Por Alexandre Alcântara, promotor de justiça/ Edição de Rubens Faria

Em 15 de junho, celebramos o Dia Mundial de Conscientização da Violência à Pessoa Idosa. Neste momento histórico, a data merece especial reflexão a partir das consequências decorrentes da pandemia de Covid-19; a ciência demonstra que os idosos são mais vulneráveis ao vírus e as estimativas da Sociedade Brasileira de Geriatria e Gerontologia (SBGG) apontam que 75% dos óbitos no país são desse grupo populacional.

Além da alta taxa de mortalidade, o distanciamento social como método contra o contágio e disseminação do vírus causa mudanças na rotina de milhões de pessoas idosas, provocando solidão, estresse, tensão, ansiedade, frustração e medo da morte.

Estudos da economista e pesquisadora do Instituto de Pesquisa Econômica Aplicada (Ipea), Ana Amélia Camarano, apontam que a pandemia ainda provocará uma queda de 2,2 anos na expectativa de vida dos brasileiros e poderá alterar drasticamente a renda das famílias; segundo a pesquisadora, em 20,6% dos lares brasileiros, a renda dos idosos responde por mais de 50% dos rendimentos da família.

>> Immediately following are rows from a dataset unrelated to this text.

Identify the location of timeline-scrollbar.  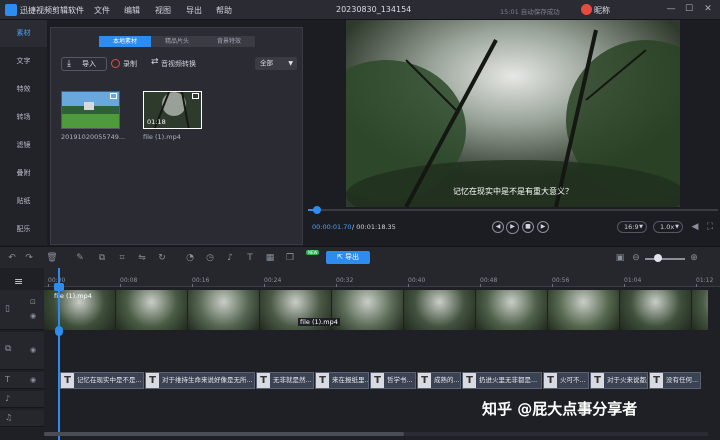
(376, 434).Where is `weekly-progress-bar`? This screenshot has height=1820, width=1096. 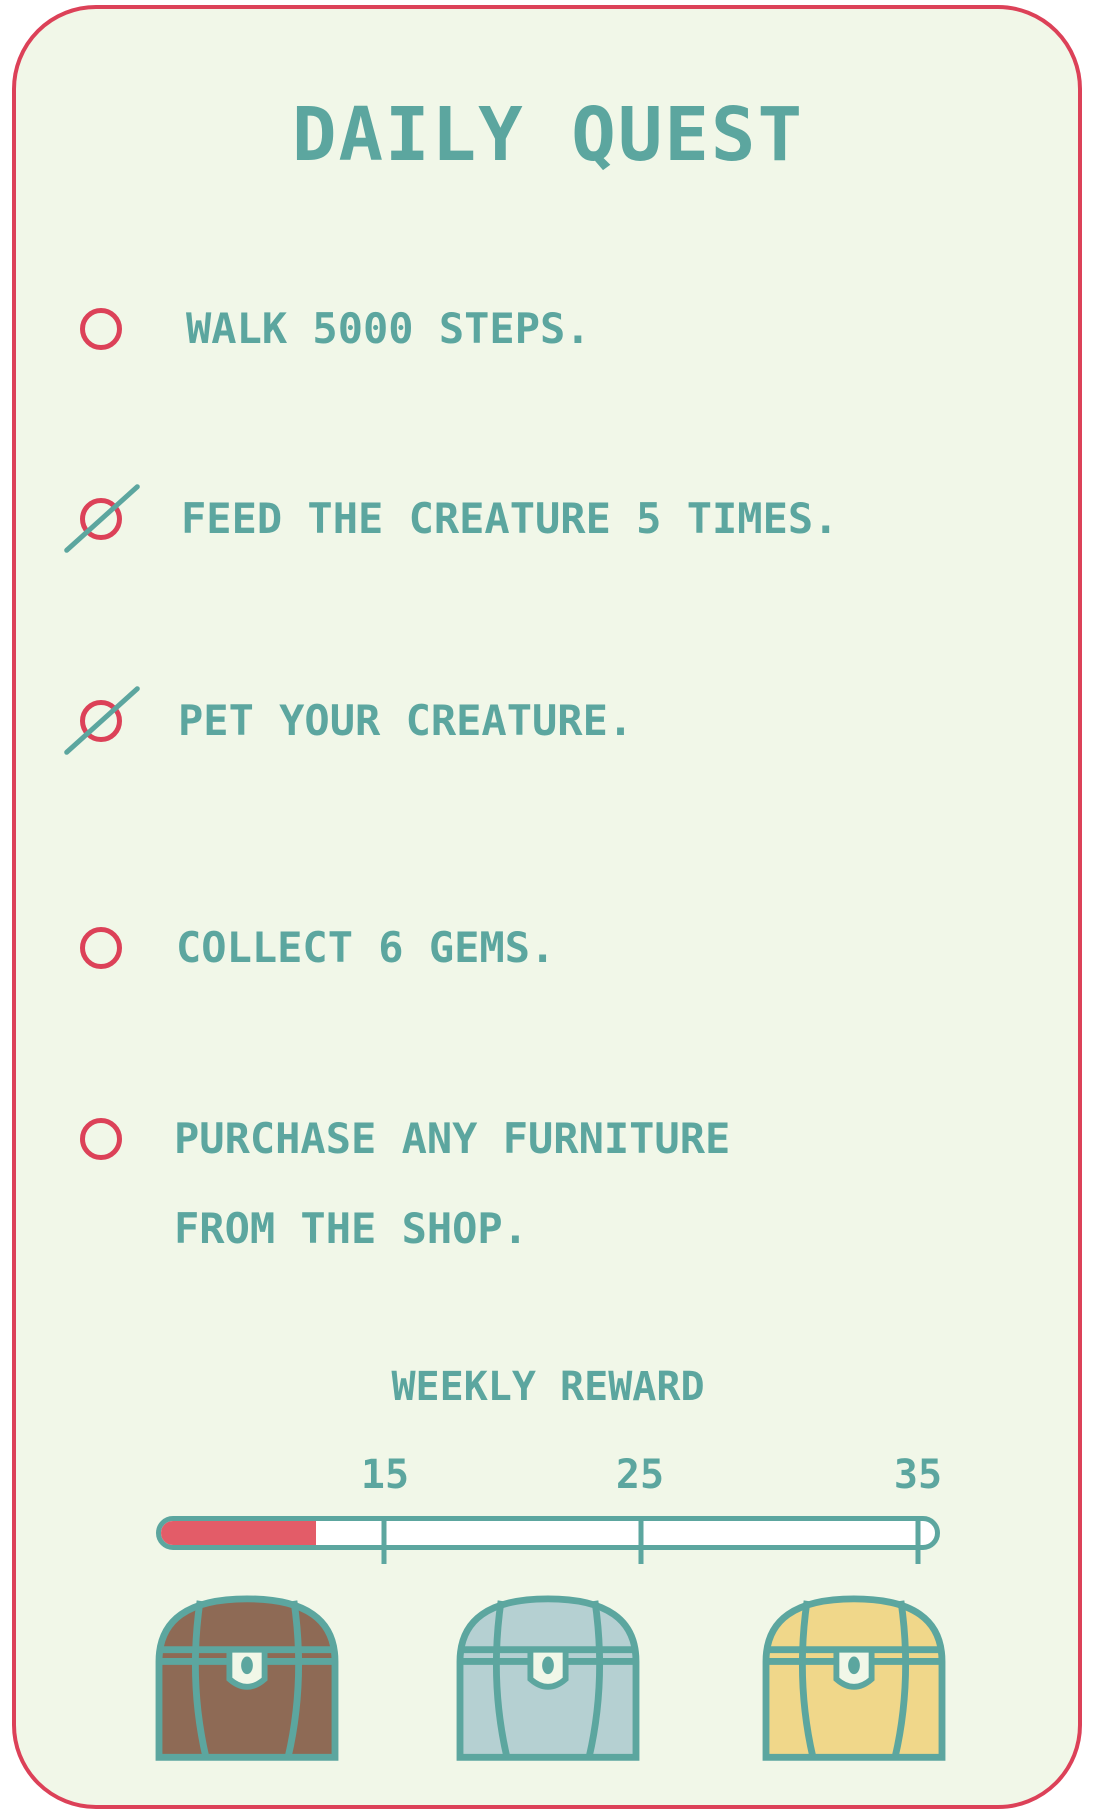 weekly-progress-bar is located at coordinates (548, 1533). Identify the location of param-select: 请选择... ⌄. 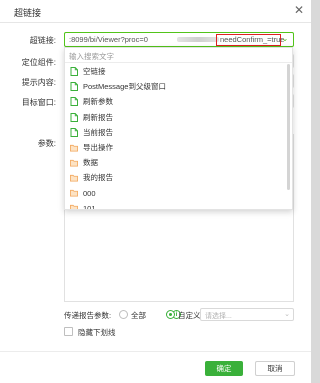
(247, 314).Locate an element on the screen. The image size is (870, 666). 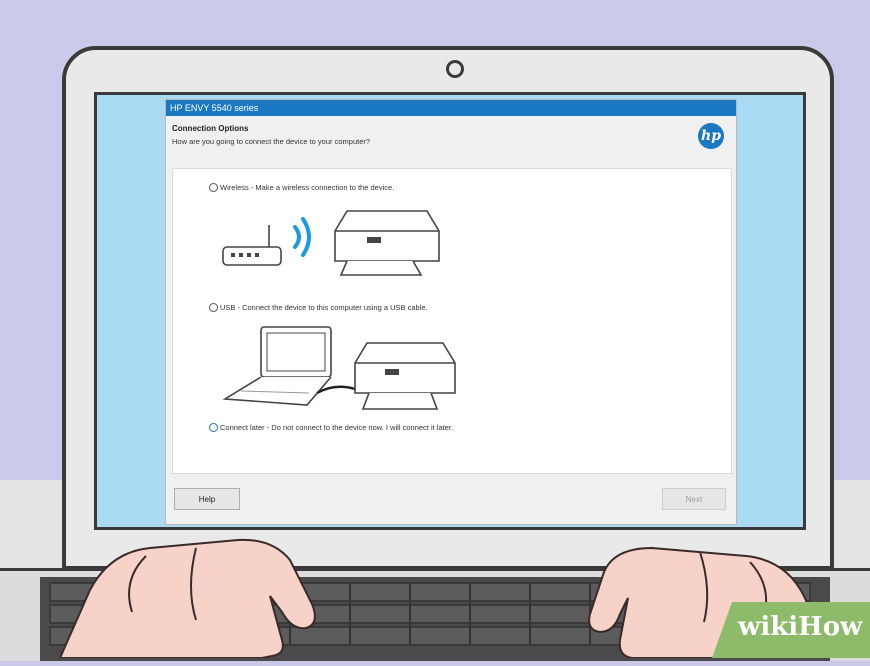
wikihow-watermark: wikiHow is located at coordinates (791, 630).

Ainda nesse cenários, temos os dados do Disque-100, que registraram 87.907 casos de violências contra pessoas idosas no primeiro ano de pandemia, um crescimento de 81% em relação a 2019 (48.446). São expressões da violência: negligência, abandono e violências física, psicológica e financeira.

É urgente, portanto, que o Estado brasileiro ofereça políticas públicas que atendam às demandas dessa população. Por mais grave que sejam as violências vivenciadas no âmbito familiar, a violência institucional – como a verificada na incompetente gestão da pandemia pelo Governo Federal – vulnerabiliza sociedades inteiras.